World-Ready Composer, Non-spacing accent, Auto switch to combined character

  • April 17, 2017
  • 2 replies
  • 3816 views

Hello,

I am experiencing a problem on two different computers with various fonts. Details of the scenario are as follows:

  • Windows 10
  • InDesign CS6
  • using Adobe World-Ready composer (both single-line and paragraph)
  • each computer uses a different complex script plugin

The problem is that when I type "a" and follow with "ʾ" (U+02BE; which is the hamza diacritic) there is an automatic switch to "ẚ" (U+1E9A; which is a combined character). The problem is I do not want the combined character but want the hamza to have its own width, as is normally the case.

I turned off ligatures but this had no effect.

The problem does not occur with the standard Adobe composers.

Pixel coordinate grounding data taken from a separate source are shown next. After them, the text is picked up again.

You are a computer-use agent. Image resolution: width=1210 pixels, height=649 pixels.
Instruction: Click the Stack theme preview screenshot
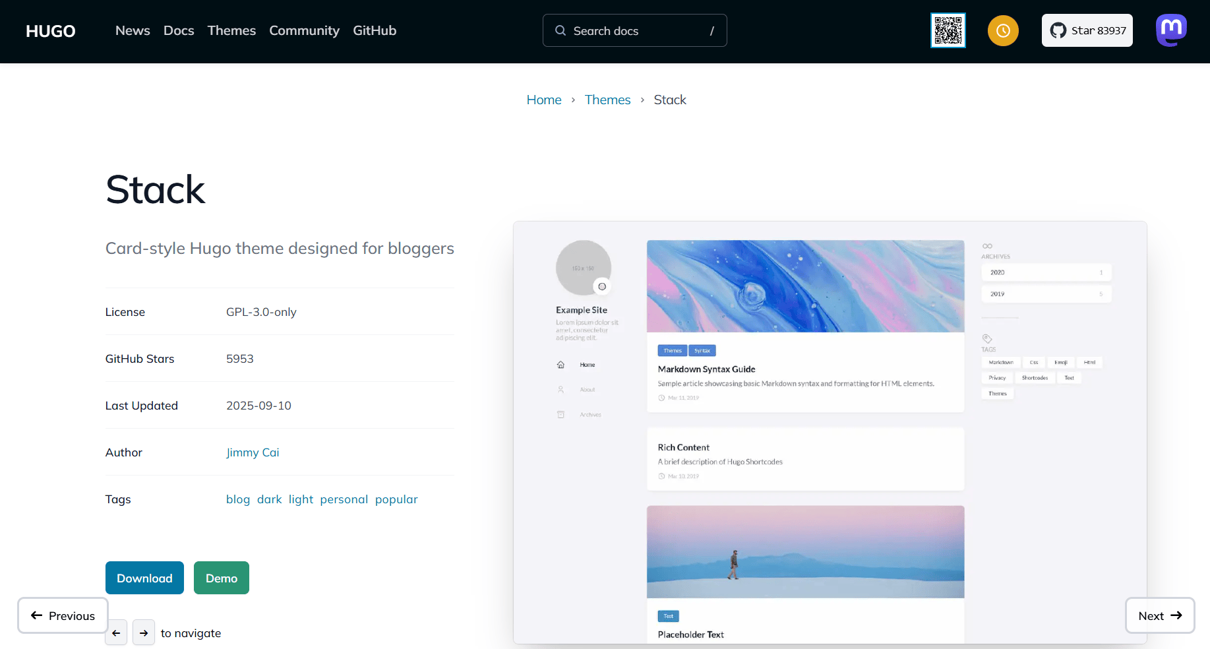point(830,432)
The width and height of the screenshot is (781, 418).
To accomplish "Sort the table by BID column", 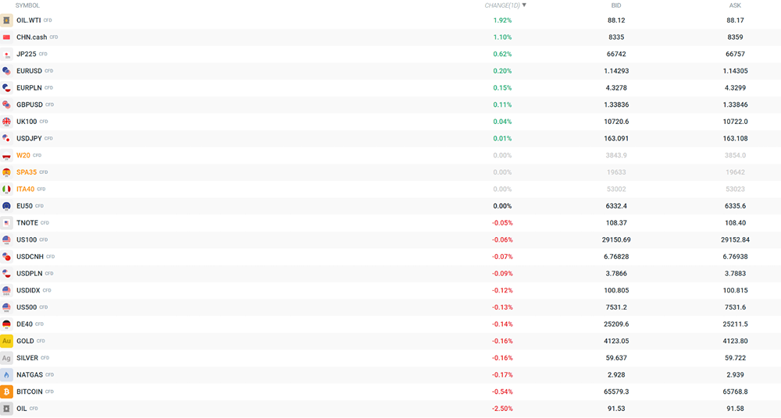I will [616, 5].
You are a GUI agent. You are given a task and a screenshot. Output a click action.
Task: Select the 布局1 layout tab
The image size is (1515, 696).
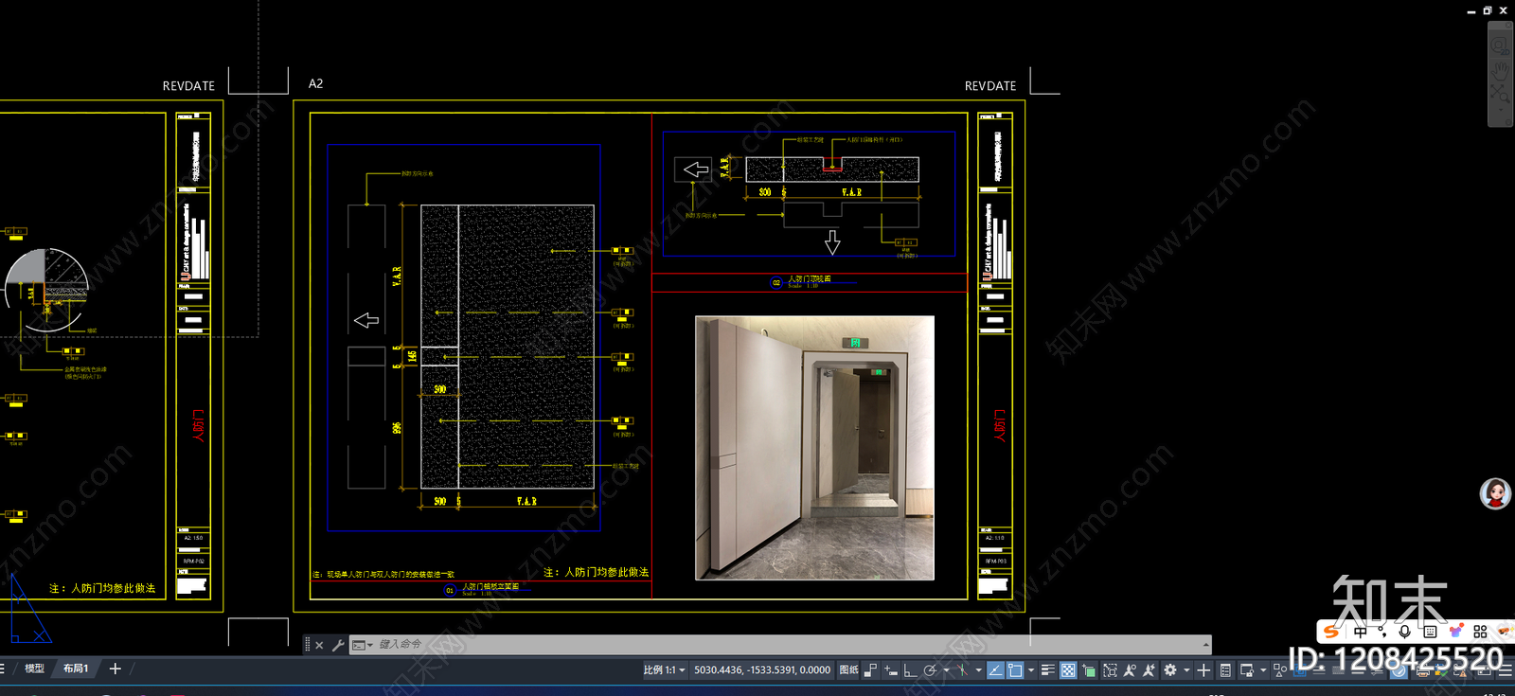[76, 669]
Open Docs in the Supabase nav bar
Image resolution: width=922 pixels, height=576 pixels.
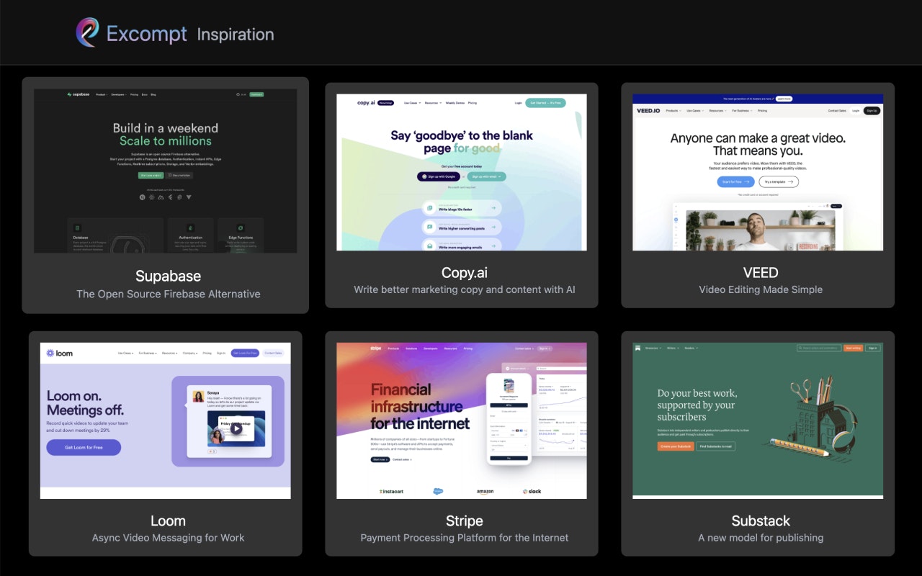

I have included a screenshot to show the desired (i.e. standard composer) and undesired (i.e. world-ready composer) behavior. Any help in dealing with this problem will be appreciated. I am not sure if this effects other characters. The desired presentation (e.g. lines 2 and 4 in the screenshot) is required in the transliteration of languages which use the Arabic script and is widely used in the academic fields of Middle East and Islamic studies, for example.

As a side note, the position of the diacritic on top of the base character is actually a mistake introduced in Unicode 3.0 and corrected in Unicode 5.1

Errata fixed in Unicode 5.1.0

It is a shame that the mistake has found its way into fonts and that the world-ready composer appears to force the mistake upon users.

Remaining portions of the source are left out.